◆ **PASSAGE TO READ**
================================
It is much easier to assume away the metaphysical problems without talking about them. This way, they can be swept under a rug without first having to be openly discussed, defended, and justified. Hopefully, no one asks these kinds of critical questions. Because the elite control the public school systems, they also control the content of the education. Serious examinations of these fundamental problems are not included in that content — they might raise doubts in the minds of millions of children about the prevailing worldview. So, students are not trained to think critically about such matters.
The truth is that faith is inseparable from fact. How the facts are interpreted is ultimately a question of what you have faith in: the mind of man, or God. Regarding Augustine’s correct understanding of the relationship between the two, Greg Bahnsen wrote:
David’s testimony was that “The Lord my God illumines my darkness” (Ps. 18:28). Into the darkness of man’s ignorance, the ignorance which results from attempted self-sufficiency, come the words of God, bringing light and understanding (Ps. 119:130). Thus Augustine correctly said, “I believe in order to understand.” Understanding and knowledge of the truth are the promised results when man makes God’s word (reflecting God’s primary knowledge) his presuppositional starting point for all thinking. “Attend unto my wisdom; incline your ear to my understanding in order that you may preserve discretion and in order that your lips may keep knowledge” (Prov. 5:1-2).
================================
◆ **DATASET SECTION**
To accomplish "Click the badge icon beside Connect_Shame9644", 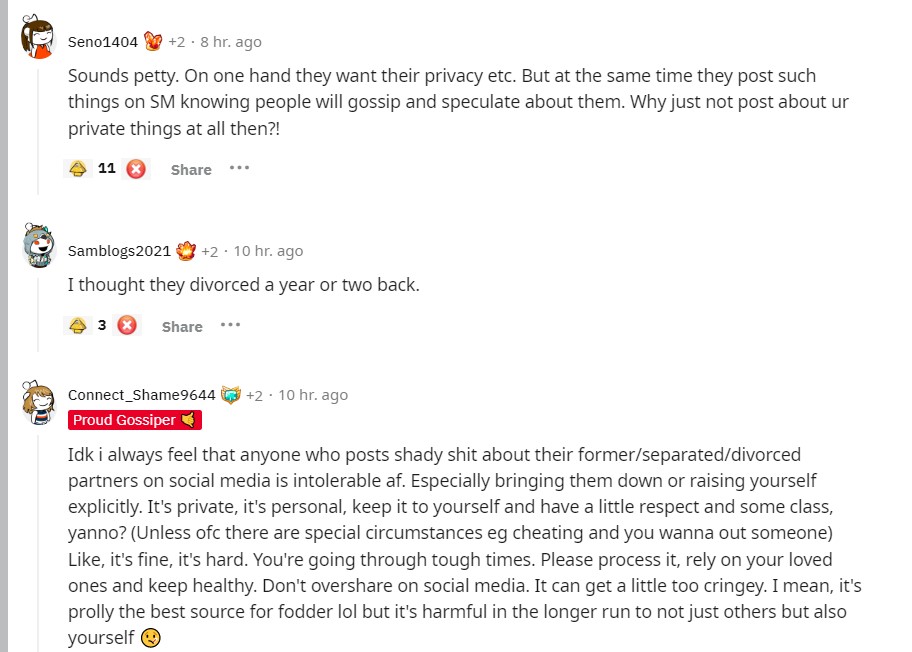I will (231, 395).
================================
◆ **TASKS AND EXERCISES**
1. Condense the paragraph of the passage about faith and fact that begins "It is much easier to assume away" into a short bulleted list that retains its main points.
2. From the passage about faith and fact, return the wording verbatim, beginning at the words "It is much easier" and stopping after the words "about such matters.".
Draw only on the passage about faith and fact, not on the lines, when responding.

◆ **ACTIVITY ANSWERS**
1.
- Metaphysical problems are easier to assume away than to discuss, so they can be swept under a rug without being openly discussed, defended, or justified.
- The hope is that no one raises such critical questions.
- The elite control the public school systems and therefore the content of education.
- That content omits serious examination of these fundamental problems, since it might raise doubts in millions of children about the prevailing worldview.
- As a result, students are not trained to think critically about such matters.

2.
It is much easier to assume away the metaphysical problems without talking about them. This way, they can be swept under a rug without first having to be openly discussed, defended, and justified. Hopefully, no one asks these kinds of critical questions. Because the elite control the public school systems, they also control the content of the education. Serious examinations of these fundamental problems are not included in that content — they might raise doubts in the minds of millions of children about the prevailing worldview. So, students are not trained to think critically about such matters.